Aurora bergegas untuk menghampiri Langit yang masih setia dengan helmnya. Dia berdiri di sana untuk menunggu seseorang yang akan membukakan pintu. “Ada apa?” tanya Aurora tanpa membalas sapaan dari Langit.
“Jadi, lu anaknya Pak Bram?” tanya Langit dengan tersenyum diujung bibirnya.
“Iya, ada perlu apa?” jawab Aurora.
Langit memberikan satu map berwarna kuning. “Kasih ke Pak Bram, itu tadi dari bapak gue.”
Tidak lama kemudian, Langit pergi meninggalkan halaman rumah Aurora. Setelah motor milik Langit sudah pergi menjauh, Aurora masuk ke rumah untuk memberikan map itu ke Bram. Setelah itu, Aurora kembali memainkan balon-balon air sabun kembali. Selayaknya anak kecil yang begitu tenang dan nyaman dengan permainan itu. Sesekali mulutnya mengeluh hanya karena balonnya tidak bisa menggelembung.

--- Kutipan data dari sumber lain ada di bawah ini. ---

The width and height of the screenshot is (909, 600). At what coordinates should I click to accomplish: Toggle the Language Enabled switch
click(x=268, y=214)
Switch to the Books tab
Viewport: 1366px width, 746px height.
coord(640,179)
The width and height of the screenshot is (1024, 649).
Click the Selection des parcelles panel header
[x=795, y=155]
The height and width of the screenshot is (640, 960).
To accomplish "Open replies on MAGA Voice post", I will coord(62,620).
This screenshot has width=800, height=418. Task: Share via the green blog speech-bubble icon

“Jasmin, kenapa ya, anak kecil jauh lebih tenang daripada orang dewasa?” tanya Aurora sembari meniupkan air sabun ke udara.
“Mungkin, pola pikir anak kecil yang belum serumit orang dewasa, Ra.”
Mereka telah puas dengan balon air sabun. Mereka melangkahkan kaki untuk masuk ke rumah kembali pada tugas sekolahnya. Mereka mengerjakan soal-soal ekonomi yang diberikan oleh gurunya.
“Jasmin, untuk konten yang kemarin, diunggah minggu besok saja. Kita juga harus belajar dan mengerjakan tugas.”
“Iya, Ra. Gue sih pikirnya begitu.”
Pyar!
Aurora dan Jasmin berjalan ke arah dapur untuk melihat apa yang sedang terjadi. Ternyata, hanya panci yang jatuh. Di sana Nilam sedang mencuci piring dan perabot yang kotor. Aurora dan Jasmin kembali ke ruang tengah untuk menyelesaikan tugas di sore hari itu.
Hari ini benar-benar sebuah hari di mana Aurora bisa merasakan ketenangan seutuhnya. Dirinya bisa merasa bahagia yang begitu sederhana. Sebuah rasa nyaman, tenteram, bahagia, tenang harus bisa diciptakan sendiri. Siapa yang akan menciptakan itu semua kalau bukan diri kita sendiri?
“Ra, kalau semisalnya lu ketemu sama si pemilik akun, lu mau apa?” tanya Jasmin yang sedang memakai jaketnya. Suasana menjelang malam ini begitu dingin. Bahkan, air minum dalam teko saja berasa air es yang baru dikeluarkan dari dalam kulkas.
“Gue tuntut di depan hukum. Ya, kali gue jadikan pacar atau saudara. Amit-amit,” jawab Aurora. “Jas hujan!”